Stress manifests itself actively in speech: the autonomic nervous system increases muscle tone and respiratory rate, which can result in a more «rigid» or trembling voice, as well as changes in speech rhythm and timbre. Consequently, pitch, volume (intensity), and speech rate will change.

For the study, a machine learning pipeline based on mel-frequency cepstral coefficients (MFCCs) was used. MFCCs were chosen because they compactly and accurately describe the spectral envelope of speech, are resistant to noise after normalization, demonstrate good discriminatory ability for speech styles and emotional states, and perform well on small datasets, making them a reliable and interpretable basis for a pilot study. It is assumed that these coefficients can provide stable stress classification, and combining them with other spectral features enhances accuracy.

Lobachevsky University scientists conducted a pilot experiment comparing speech recordings under two conditions: stress-inducing public presentations and private rehearsals. Acoustic features (primarily MFCCs) were extracted, their differences assessed, and the machine learning model was trained using MFCCs and its quality was evaluated.

To study vocal changes associated with stress in academic speech, ten Lobachevsky University students specializing in cyberpsychology prepared a segment of their scientific presentation (4-6 minutes) and delivered it in two situations: publicly, addressing a commission and colleagues in a classroom, and privately, in a quiet office without an audience. All recordings were standardized to 16 kHz and mono WAV format.

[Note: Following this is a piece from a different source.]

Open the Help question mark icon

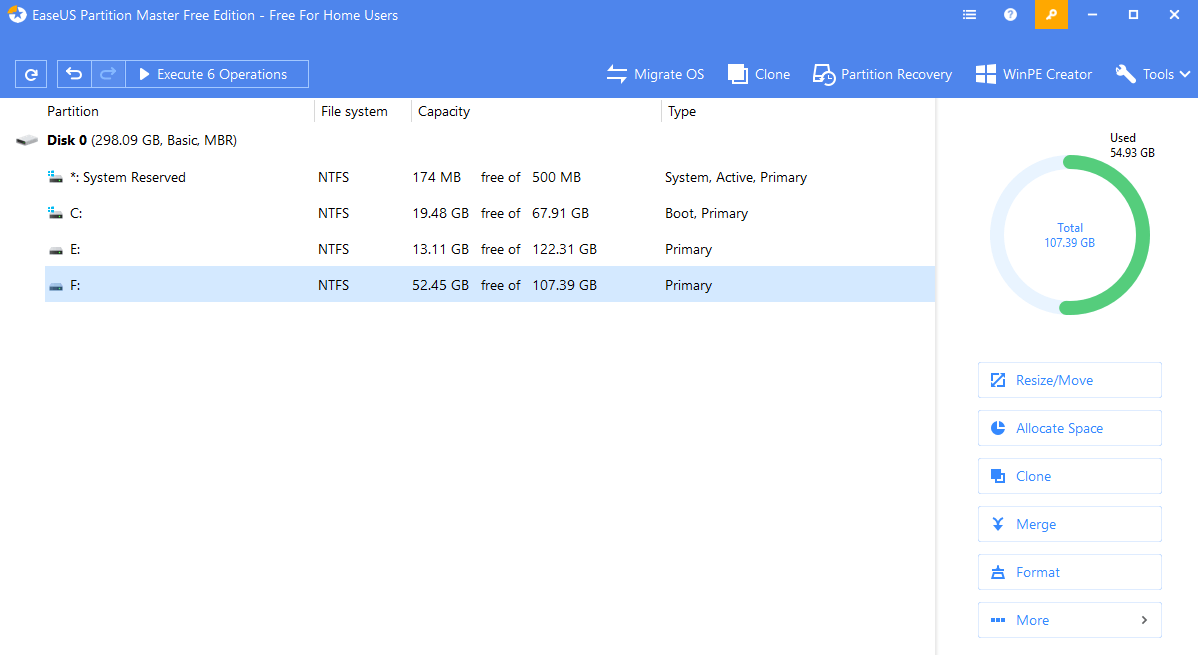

After signal cleaning, each four-minute recording was divided into non-overlapping five-second segments, resulting in 565 segments for private recordings and 569 segments for public presentations. Following thorough signal cleaning and MFCC extraction, the Gradient Boosting machine classifier showed an accuracy of 91.9% in distinguishing anxiety in speech based on these features. Out of 110 private segments, 102 were correctly classified, and out of 111 public segments, 101 were correctly identified. Errors were evenly distributed without systematic bias toward one class.

Valeria Demareva comments: "The approximately 92% accuracy under controlled conditions is encouraging, but it is largely due to careful preprocessing and sample homogeneity. This does not guarantee the same stability in real heterogeneous data. In our study, we plan to expand the sample, validate the results, add dynamic and prosodic features, and implement consistent architectures and domain adaptation methods."

The research was funded by the Russian Science Foundation, and the results were published on the Springer Nature Link platform.

Earlier this year, the UNN Cyberpsychology Department released the first Russian textbook on cyberpsychology.